■ What to produce
Put the lines of the listing below into a numbered list, omitting blank lines: begin at the line that contains "What do you see at coordinates (528, 252)" and stop after the line that contains "I want to click on close, so click(x=473, y=107).".

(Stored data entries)
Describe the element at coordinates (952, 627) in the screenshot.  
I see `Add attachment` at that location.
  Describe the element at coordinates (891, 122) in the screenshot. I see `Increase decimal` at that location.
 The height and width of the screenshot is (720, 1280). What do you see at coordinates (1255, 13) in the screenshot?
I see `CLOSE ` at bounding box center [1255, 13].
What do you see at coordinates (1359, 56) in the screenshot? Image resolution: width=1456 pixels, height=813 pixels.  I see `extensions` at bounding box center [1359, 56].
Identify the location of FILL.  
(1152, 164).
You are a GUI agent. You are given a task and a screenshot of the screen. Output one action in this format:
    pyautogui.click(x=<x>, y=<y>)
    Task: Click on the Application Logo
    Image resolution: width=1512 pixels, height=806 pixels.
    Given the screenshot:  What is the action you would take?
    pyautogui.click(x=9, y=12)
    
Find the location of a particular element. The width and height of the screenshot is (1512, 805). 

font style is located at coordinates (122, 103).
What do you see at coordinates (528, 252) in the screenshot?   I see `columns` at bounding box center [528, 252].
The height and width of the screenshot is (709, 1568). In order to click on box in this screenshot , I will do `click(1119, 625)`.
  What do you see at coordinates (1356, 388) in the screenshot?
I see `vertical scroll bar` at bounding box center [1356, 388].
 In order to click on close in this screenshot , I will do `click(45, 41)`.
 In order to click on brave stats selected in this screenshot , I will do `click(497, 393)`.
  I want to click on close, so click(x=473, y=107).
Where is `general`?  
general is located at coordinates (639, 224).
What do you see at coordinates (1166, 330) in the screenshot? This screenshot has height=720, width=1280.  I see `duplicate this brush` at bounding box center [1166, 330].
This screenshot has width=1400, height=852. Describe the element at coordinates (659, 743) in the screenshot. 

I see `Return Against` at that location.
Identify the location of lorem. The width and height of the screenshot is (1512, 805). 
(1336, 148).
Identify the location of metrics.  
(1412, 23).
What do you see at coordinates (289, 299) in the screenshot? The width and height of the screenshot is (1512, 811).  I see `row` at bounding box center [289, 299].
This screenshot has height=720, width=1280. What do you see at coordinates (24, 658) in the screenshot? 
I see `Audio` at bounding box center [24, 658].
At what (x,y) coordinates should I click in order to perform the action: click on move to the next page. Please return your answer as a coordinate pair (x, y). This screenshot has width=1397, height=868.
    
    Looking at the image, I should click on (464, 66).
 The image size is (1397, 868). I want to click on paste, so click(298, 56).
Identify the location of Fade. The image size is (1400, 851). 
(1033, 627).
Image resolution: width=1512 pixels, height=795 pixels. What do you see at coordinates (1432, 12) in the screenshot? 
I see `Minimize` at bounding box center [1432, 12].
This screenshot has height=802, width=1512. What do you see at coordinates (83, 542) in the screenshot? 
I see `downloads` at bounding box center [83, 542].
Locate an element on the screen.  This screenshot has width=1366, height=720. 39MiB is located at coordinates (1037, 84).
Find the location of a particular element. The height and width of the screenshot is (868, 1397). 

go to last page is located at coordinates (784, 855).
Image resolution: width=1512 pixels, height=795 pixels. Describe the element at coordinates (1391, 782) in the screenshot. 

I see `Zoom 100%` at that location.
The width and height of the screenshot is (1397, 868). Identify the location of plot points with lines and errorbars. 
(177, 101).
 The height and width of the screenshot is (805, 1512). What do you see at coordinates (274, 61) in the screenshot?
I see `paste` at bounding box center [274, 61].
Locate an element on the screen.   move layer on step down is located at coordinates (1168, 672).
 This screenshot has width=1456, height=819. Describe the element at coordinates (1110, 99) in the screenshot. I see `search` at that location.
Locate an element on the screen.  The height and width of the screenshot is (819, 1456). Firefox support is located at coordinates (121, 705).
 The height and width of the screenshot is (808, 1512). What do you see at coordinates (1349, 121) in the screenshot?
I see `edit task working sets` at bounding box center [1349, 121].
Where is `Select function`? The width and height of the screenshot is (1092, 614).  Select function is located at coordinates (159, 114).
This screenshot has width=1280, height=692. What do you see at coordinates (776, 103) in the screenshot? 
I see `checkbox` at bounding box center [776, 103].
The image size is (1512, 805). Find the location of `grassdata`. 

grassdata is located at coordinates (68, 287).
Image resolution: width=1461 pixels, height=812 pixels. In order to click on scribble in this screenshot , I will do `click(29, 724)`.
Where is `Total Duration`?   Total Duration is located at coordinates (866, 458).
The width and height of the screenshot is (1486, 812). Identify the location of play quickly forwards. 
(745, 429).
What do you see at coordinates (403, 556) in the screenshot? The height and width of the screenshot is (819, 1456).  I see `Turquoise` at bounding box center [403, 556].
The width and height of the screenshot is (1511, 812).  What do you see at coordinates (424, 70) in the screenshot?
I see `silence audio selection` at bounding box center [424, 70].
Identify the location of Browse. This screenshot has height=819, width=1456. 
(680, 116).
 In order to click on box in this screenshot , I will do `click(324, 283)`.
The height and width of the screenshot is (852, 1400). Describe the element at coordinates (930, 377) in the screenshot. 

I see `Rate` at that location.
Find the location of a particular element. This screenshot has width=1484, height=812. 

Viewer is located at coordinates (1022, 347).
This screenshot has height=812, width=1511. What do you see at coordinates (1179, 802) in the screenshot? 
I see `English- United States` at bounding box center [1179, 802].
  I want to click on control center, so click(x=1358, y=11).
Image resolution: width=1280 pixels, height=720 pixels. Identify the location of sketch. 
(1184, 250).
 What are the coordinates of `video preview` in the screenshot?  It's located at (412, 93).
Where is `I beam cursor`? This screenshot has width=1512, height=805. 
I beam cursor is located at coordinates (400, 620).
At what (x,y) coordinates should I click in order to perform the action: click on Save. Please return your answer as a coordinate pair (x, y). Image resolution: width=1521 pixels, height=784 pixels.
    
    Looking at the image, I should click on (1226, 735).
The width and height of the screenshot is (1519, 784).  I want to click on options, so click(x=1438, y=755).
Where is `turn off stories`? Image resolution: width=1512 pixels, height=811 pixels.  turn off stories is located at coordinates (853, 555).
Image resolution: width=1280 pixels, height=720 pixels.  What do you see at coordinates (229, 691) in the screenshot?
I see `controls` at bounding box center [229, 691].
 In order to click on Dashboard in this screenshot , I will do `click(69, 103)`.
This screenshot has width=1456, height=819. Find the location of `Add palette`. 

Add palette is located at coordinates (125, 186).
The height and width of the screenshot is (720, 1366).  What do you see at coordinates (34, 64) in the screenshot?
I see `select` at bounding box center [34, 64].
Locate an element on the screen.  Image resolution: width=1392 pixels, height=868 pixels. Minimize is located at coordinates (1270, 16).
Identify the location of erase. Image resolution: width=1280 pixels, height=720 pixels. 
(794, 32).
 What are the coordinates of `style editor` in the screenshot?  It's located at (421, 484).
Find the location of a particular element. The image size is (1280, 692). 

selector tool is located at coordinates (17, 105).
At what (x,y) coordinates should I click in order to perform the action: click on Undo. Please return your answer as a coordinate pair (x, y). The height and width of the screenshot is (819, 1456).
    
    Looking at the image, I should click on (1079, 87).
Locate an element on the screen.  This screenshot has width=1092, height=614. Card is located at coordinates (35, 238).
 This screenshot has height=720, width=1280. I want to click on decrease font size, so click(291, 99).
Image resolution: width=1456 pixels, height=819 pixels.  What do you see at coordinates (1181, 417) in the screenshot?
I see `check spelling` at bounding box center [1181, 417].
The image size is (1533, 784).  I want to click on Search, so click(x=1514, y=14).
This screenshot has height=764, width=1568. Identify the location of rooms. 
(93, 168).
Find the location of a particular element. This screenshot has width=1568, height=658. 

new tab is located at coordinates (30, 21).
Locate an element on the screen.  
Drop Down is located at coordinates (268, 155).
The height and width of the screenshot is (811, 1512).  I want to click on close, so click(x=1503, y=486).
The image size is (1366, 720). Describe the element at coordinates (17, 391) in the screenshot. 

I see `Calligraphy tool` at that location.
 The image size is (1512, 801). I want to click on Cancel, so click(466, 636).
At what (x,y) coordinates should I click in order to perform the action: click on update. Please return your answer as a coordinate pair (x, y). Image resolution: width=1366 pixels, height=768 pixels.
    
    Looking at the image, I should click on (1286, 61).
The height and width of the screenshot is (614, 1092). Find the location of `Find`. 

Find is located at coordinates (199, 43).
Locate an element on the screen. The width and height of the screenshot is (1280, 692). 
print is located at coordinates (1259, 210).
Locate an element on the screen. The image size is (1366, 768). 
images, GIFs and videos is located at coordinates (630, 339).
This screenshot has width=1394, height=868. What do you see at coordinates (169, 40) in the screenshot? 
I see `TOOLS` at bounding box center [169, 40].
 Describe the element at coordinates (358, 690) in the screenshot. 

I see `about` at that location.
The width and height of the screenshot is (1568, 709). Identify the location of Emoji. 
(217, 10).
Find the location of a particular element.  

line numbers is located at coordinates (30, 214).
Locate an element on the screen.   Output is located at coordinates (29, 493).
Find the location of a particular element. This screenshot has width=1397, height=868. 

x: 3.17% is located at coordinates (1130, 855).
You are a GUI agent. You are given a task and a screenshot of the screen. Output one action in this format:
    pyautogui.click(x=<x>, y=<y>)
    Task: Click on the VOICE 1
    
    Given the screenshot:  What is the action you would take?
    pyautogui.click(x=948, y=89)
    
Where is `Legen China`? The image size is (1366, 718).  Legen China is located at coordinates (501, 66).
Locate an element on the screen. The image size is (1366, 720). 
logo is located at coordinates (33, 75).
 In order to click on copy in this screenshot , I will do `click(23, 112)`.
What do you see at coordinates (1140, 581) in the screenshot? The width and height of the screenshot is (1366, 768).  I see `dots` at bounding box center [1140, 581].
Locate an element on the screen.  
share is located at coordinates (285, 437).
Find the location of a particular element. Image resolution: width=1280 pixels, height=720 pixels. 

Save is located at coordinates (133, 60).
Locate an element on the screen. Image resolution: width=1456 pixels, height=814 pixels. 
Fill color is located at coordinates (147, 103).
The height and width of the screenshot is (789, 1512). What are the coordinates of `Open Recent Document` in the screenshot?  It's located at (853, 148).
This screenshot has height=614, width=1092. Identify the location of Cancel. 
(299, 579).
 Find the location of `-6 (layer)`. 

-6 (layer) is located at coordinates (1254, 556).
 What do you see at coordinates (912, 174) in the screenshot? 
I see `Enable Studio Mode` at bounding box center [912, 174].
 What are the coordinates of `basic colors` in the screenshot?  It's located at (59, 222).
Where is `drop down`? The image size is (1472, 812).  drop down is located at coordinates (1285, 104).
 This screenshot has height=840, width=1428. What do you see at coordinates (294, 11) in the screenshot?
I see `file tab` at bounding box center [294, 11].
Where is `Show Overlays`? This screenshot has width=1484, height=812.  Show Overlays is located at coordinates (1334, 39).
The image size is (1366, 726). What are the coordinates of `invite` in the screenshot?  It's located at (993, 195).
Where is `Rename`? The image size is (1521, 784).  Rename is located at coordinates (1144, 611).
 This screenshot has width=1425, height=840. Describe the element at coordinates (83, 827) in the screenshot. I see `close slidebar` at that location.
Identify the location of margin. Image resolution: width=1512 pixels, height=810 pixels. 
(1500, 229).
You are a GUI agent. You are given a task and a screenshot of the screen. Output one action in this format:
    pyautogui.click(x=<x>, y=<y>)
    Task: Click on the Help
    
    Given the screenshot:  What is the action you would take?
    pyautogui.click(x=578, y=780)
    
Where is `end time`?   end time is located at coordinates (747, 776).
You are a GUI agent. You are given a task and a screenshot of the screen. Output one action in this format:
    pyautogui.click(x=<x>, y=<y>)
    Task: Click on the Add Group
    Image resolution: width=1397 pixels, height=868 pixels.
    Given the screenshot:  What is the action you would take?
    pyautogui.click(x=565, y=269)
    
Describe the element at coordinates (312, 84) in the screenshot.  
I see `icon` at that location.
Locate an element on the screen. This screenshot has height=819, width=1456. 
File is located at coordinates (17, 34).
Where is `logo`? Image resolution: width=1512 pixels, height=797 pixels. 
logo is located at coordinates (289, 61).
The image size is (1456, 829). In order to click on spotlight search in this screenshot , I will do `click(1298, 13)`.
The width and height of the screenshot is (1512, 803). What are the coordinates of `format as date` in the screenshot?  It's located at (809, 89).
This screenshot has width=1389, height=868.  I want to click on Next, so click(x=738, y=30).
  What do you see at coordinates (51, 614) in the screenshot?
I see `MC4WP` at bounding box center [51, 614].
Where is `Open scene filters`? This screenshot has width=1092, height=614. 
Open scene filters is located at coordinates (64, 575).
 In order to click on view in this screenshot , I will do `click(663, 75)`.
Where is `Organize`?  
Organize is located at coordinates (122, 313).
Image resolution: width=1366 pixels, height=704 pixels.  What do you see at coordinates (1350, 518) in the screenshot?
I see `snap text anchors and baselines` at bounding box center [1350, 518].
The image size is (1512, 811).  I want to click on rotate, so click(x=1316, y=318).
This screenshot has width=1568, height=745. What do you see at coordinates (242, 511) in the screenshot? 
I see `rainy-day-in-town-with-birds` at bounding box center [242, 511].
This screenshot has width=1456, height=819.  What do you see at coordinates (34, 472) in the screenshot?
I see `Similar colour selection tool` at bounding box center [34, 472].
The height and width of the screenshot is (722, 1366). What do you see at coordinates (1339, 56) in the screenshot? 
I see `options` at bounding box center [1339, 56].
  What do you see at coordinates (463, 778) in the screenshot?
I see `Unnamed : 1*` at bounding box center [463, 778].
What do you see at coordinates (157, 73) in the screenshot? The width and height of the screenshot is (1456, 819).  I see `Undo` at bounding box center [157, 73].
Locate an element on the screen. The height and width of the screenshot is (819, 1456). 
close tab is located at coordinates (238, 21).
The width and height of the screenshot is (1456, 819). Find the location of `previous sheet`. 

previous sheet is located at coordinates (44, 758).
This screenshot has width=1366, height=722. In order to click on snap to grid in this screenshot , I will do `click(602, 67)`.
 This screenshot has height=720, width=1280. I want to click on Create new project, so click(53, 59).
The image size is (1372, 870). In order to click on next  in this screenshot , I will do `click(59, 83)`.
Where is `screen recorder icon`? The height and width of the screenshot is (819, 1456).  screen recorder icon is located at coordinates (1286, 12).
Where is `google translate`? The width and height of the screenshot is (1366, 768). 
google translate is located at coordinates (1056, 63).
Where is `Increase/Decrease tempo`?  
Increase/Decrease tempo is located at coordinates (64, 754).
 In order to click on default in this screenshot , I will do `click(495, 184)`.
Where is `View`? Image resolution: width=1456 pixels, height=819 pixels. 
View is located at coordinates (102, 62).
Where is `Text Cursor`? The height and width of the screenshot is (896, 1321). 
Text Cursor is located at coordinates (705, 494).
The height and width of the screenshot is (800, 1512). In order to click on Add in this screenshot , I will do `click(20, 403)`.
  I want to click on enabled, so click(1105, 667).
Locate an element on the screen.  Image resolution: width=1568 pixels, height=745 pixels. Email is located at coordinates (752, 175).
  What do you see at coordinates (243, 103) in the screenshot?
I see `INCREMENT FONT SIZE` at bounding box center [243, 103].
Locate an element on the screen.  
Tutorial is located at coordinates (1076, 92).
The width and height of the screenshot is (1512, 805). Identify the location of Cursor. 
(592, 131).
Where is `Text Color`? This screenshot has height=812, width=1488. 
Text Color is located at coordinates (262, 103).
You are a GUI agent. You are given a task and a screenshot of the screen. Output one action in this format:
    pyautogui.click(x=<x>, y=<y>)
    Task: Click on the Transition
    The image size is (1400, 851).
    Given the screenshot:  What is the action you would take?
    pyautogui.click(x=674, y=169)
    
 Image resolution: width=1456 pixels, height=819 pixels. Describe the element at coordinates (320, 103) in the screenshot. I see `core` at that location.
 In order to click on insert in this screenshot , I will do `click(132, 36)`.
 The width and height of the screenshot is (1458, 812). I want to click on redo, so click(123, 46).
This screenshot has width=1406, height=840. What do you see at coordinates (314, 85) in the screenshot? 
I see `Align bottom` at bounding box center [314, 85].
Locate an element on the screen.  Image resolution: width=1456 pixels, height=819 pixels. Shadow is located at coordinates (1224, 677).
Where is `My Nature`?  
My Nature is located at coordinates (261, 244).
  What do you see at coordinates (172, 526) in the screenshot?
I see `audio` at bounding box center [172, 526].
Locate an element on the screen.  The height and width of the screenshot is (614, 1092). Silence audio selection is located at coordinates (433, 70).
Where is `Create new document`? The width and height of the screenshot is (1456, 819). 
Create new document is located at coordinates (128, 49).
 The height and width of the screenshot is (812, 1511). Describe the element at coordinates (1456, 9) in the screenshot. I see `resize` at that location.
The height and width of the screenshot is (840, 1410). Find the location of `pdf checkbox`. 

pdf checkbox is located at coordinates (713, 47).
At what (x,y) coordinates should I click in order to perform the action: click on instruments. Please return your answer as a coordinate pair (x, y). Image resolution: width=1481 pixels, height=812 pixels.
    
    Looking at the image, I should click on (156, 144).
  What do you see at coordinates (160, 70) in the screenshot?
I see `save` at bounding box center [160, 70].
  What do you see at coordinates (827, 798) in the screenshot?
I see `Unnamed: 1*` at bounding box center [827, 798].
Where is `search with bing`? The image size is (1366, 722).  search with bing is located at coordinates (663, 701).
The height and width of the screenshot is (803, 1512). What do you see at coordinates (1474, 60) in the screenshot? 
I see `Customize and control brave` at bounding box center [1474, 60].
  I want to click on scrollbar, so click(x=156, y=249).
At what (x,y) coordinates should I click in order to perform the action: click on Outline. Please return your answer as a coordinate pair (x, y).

■ The answer
1. What do you see at coordinates (528, 252) in the screenshot?   I see `columns` at bounding box center [528, 252].
2. The height and width of the screenshot is (709, 1568). In order to click on box in this screenshot , I will do `click(1119, 625)`.
3.   What do you see at coordinates (1356, 388) in the screenshot?
4. I see `vertical scroll bar` at bounding box center [1356, 388].
5.  In order to click on close in this screenshot , I will do `click(45, 41)`.
6.  In order to click on brave stats selected in this screenshot , I will do `click(497, 393)`.
7.   I want to click on close, so click(x=473, y=107).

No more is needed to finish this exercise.